Cycle through three built-in styles with plt.style.context(...):

• "ggplot"
• "seaborn-v0_8-whitegrid"
• "fivethirtyeight"

Draw the same plot in each. Note which feels closest to radiology publication style.

8.11.3 Exercise 3

Create radai.mplstyle with the contents from section 5, or your own variation. Save it next to the notebook or under a project styles/ folder. Apply it with:

plt.style.use("styles/radai.mplstyle")

Verify that a plot reflects the settings: Okabe-Ito colors, hidden top/right spines, and dotted y-grid.

8.11.4 Exercise 4

Create a second style file, radai-slides.mplstyle, identical to radai.mplstyle except:

figure.figsize: 11, 6.5
font.size: 16
axes.titlesize: 20
lines.linewidth: 3

Make the same plot with each style applied and compare.

8.11.5 Exercise 5: synthesis

Take the radiology dashboard from Module 6. Strip out the per-plot styling commands:

• no ax.spines[...].set_visible(...)
• no manual color hex codes
• no manual font sizes

Then apply the radai style at the top. The dashboard should still look polished, driven by the style file rather than inline styling.

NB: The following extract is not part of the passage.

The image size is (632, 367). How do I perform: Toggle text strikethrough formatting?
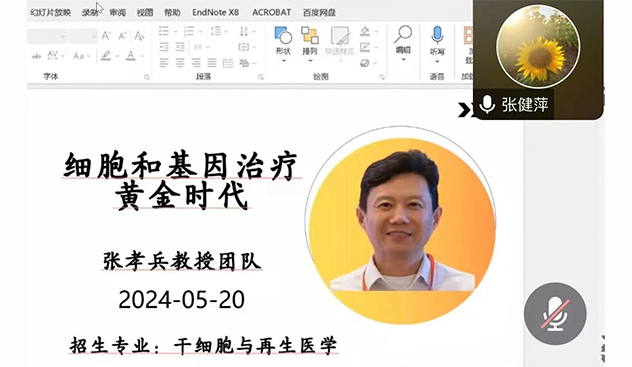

This exercise shows the value of project-level styling most clearly.

8.12 Key takeaways

• rcParams is the central dictionary of matplotlib defaults.
• Per-plot keyword arguments are local; rcParams are session-wide; style sheets are reusable.
• plt.style.context(...) and plt.rc_context(...) are safer than global changes inside notebooks.
• A project-local .mplstyle file is best for Quarto books and reproducible publication workflows.
• Styling becomes powerful when plot code focuses on data while style files handle visual defaults.